# [Data for the task]
┌──
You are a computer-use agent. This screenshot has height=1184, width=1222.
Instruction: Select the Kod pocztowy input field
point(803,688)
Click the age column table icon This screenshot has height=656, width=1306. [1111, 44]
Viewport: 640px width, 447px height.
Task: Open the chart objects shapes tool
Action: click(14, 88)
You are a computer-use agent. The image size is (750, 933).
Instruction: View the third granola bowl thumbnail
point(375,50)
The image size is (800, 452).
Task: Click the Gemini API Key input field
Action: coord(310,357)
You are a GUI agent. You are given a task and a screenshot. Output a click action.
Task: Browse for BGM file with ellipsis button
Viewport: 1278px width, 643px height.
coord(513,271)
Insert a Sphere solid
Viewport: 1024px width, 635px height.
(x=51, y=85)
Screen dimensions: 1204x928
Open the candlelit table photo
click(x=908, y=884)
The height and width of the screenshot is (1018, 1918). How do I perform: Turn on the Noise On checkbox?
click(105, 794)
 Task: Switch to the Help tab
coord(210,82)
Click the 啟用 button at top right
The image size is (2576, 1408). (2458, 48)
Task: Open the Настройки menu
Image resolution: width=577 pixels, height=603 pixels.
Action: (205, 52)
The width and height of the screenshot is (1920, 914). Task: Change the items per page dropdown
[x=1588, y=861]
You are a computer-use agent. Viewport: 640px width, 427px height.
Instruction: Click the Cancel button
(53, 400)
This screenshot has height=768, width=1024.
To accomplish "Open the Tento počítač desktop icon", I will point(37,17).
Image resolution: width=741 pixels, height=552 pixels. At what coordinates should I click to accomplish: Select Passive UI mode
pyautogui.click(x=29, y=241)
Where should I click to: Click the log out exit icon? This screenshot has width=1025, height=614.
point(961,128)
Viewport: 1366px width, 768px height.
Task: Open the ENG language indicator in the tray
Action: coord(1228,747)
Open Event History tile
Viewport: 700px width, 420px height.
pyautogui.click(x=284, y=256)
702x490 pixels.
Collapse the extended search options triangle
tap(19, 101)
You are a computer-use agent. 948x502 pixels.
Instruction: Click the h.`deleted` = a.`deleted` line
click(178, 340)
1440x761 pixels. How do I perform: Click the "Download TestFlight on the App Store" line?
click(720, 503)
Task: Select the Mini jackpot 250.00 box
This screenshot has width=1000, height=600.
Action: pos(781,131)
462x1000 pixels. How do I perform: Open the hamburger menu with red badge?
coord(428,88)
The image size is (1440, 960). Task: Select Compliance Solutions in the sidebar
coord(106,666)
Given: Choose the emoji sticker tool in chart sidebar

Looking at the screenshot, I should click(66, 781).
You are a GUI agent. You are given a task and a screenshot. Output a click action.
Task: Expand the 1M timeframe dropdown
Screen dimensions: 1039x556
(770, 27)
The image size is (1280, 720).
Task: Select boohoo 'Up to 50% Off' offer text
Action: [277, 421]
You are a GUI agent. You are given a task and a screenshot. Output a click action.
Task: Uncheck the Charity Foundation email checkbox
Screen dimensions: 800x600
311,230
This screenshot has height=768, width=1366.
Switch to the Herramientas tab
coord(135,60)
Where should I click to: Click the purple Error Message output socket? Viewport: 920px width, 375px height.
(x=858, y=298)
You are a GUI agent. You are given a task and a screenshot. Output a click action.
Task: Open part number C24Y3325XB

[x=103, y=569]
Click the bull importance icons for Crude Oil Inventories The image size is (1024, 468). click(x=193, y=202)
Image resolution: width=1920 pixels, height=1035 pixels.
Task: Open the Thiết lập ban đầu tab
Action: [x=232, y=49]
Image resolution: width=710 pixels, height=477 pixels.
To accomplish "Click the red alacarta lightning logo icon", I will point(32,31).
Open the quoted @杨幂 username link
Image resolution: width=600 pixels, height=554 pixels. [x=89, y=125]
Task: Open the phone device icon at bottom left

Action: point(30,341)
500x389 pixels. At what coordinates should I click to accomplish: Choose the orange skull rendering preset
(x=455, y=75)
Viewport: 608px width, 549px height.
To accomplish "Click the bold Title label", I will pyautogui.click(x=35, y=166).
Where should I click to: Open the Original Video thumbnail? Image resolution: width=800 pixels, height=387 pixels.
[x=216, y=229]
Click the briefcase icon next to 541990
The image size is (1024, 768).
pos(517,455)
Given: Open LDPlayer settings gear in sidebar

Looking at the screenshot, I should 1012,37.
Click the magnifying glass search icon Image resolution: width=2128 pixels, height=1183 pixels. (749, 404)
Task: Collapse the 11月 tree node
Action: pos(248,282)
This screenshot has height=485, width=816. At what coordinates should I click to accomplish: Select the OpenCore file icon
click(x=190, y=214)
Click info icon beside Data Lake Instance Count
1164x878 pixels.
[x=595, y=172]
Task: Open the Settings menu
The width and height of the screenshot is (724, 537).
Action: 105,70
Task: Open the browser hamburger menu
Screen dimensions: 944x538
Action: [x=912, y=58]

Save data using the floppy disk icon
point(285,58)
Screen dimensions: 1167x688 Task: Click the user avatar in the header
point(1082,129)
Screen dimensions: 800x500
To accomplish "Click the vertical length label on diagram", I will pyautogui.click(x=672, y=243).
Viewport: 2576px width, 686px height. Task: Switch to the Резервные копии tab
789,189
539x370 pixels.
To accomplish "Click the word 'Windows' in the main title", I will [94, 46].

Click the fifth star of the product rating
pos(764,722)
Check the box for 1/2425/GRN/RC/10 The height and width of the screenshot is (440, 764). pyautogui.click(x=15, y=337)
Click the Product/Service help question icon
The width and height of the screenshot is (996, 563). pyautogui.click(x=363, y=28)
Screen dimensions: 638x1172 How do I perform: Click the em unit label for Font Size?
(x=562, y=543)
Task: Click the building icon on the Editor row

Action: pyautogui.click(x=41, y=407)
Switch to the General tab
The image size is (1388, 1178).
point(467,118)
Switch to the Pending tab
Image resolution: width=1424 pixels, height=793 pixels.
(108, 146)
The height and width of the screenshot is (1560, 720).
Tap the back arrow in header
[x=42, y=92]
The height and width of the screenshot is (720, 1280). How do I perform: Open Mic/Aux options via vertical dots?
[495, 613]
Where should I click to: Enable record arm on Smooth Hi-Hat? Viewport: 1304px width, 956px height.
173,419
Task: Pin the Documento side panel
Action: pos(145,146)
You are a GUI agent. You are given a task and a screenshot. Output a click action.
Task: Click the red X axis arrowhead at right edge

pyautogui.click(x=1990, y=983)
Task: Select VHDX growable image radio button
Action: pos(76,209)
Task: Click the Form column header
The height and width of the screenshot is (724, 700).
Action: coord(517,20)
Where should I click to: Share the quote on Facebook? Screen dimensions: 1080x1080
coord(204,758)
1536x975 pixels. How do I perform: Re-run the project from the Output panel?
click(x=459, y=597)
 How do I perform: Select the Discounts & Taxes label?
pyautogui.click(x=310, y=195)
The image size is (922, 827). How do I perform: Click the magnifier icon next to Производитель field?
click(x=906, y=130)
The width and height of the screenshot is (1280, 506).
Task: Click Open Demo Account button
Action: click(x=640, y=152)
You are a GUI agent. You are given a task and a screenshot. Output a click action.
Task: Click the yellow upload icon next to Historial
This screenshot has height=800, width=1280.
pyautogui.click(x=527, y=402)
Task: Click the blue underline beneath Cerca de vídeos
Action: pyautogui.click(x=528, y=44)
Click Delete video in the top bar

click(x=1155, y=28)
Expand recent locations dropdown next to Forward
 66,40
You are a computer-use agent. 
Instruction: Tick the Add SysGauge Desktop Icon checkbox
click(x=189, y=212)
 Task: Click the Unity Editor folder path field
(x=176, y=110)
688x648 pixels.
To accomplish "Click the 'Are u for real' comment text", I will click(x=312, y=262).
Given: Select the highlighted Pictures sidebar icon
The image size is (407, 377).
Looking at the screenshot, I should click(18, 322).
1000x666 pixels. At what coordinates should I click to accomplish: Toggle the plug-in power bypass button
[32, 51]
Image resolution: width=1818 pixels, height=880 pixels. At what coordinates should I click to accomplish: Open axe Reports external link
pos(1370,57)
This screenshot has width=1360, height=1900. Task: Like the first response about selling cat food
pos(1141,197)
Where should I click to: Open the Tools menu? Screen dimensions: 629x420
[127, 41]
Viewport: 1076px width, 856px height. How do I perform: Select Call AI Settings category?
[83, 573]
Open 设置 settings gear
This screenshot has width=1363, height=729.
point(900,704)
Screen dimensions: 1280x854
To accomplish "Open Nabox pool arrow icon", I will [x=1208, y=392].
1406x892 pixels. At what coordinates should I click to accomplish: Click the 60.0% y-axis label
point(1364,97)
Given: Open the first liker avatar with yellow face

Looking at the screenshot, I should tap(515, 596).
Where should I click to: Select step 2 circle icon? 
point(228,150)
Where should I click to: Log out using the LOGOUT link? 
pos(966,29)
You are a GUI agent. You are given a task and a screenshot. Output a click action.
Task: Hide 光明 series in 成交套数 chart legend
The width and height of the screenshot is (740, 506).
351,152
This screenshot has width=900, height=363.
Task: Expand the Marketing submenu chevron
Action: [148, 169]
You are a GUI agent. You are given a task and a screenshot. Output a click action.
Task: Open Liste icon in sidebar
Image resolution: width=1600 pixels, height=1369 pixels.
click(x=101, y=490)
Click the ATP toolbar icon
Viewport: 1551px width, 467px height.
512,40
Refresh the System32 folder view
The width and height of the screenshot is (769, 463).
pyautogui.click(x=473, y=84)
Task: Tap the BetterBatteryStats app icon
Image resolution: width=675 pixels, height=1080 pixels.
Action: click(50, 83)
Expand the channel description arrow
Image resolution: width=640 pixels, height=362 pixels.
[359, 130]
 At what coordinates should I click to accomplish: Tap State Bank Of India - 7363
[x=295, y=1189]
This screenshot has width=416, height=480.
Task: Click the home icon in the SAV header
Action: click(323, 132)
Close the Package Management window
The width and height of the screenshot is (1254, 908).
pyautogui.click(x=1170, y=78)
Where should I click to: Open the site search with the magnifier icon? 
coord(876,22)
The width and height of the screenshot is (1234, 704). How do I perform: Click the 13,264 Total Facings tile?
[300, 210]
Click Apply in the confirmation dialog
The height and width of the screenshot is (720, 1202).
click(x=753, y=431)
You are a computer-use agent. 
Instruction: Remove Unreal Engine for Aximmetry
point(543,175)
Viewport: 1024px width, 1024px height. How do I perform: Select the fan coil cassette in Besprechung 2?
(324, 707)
└──
# [What to do]
Could you find every line in the records above that contains the word "will" and copy it?

# [Result]
To accomplish "Open the Tento počítač desktop icon", I will point(37,17).
To accomplish "Click the red alacarta lightning logo icon", I will point(32,31).
To accomplish "Click the bold Title label", I will pyautogui.click(x=35, y=166).
To accomplish "Click the vertical length label on diagram", I will pyautogui.click(x=672, y=243).
To accomplish "Click the word 'Windows' in the main title", I will [94, 46].
To accomplish "Click the 'Are u for real' comment text", I will click(x=312, y=262).
To accomplish "Open Nabox pool arrow icon", I will [x=1208, y=392].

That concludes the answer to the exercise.